In order to proof the tightness of the joint, the part was shock cooled from room temperature to 77 K and heated up again afterwards. This cycle was repeated 15 times. The leak tightness was demonstrated with an inner pressure of approximately10−2 mbar at both temperature levels.

5 Conclusions

This manuscript describes two strategies which improve the fusion formation and as a consequence the joining mechanism during MPW of dissimilar metals. Firstly, an additional heat source is created at the joining interface by the help of a nickel interlayer on the steel parent. During the high-speed collision with the aluminum flyer, an exothermic reaction between aluminum and nickel produces heat and leads to longer weld seams compared to the material system aluminum and steel at a certain impact velocity.

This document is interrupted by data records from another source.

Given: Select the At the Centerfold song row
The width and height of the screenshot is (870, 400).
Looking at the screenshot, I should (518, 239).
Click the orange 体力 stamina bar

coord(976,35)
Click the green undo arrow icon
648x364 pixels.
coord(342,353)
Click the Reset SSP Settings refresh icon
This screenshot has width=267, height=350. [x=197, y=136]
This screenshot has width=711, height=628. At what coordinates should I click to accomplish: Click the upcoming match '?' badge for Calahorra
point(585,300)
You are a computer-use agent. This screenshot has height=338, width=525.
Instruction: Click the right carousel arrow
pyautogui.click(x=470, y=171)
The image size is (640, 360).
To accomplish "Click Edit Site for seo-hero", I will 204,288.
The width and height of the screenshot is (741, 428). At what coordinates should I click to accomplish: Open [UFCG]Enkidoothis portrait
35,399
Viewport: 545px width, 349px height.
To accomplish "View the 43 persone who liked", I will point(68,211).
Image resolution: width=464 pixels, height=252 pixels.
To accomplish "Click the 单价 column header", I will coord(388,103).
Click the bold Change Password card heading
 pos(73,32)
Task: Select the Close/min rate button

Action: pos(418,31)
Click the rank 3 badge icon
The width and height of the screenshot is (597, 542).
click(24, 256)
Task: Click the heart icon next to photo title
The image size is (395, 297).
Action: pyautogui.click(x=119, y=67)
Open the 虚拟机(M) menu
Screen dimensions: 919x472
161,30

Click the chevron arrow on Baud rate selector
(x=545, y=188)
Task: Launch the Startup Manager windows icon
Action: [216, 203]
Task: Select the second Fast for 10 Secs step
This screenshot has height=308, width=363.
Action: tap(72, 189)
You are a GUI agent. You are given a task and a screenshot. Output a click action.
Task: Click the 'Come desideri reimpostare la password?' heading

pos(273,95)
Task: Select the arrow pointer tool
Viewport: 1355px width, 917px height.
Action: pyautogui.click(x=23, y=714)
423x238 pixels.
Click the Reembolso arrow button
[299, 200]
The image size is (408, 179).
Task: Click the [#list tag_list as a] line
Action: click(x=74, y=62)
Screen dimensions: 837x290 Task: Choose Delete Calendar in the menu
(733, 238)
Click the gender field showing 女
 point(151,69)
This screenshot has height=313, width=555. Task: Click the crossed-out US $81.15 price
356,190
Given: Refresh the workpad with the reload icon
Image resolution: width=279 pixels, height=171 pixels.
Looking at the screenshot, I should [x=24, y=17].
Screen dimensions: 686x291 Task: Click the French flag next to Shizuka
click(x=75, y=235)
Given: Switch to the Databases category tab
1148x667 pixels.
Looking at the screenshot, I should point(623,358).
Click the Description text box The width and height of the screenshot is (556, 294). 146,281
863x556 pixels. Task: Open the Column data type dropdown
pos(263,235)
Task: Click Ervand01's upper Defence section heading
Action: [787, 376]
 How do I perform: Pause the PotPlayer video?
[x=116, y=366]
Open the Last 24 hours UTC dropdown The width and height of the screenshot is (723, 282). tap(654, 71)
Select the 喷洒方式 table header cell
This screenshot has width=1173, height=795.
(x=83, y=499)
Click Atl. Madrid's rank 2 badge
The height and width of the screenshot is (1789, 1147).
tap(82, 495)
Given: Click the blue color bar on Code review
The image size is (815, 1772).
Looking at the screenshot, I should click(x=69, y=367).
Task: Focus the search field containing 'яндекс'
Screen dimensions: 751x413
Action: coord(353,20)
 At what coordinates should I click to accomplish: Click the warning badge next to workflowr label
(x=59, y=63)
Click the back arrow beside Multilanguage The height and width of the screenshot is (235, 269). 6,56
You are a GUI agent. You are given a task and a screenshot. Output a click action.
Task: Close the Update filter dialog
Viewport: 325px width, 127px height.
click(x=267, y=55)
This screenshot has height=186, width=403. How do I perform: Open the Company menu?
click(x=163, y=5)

Conversely, this means that the initial impact velocity can be reduced to produce a weld seam with a certain length, see Fig. 8a. Secondly, a measurement system is applied, that evaluates the characteristic impact flash and helps to identify suitable joining parameters. According to the theory of the ejected cloud of particles and its contribution to the surface activation of the joining partners, the system is applied to obtain small collision angles β, see Fig. 8b.

Fig. 8
figure 8

a Schematic of the collision welding window according to [7] for aluminum and steel, extended with a nickel interlayer and b welding setup including the flash measurement system for the identification and adjustment of the collision kinetics

In both applications, weld seams between dissimilar materials were generated and successfully tested under specific loading conditions. The driveshaft-like parts composed of aluminum and steel underwent torsional testing. They showed higher load-bearing capabilities in static and cyclic tests, compared to laser welded samples composed of aluminum. The second application was a part that consists of copper, aluminum, and steel. It was formerly joined by four electron beam welds. Here, MPW enabled a significant simplification of the assembly and guaranteed gas tight connections even after certain cooling and heating cycles. During all MPW trials, the flash measurement system enabled a parameter adjustment at the lower process boundary. Thus, the thermal and mechanical shock loadings on the tool coil as well as the energy consumption for the generation of the welds could be reduced.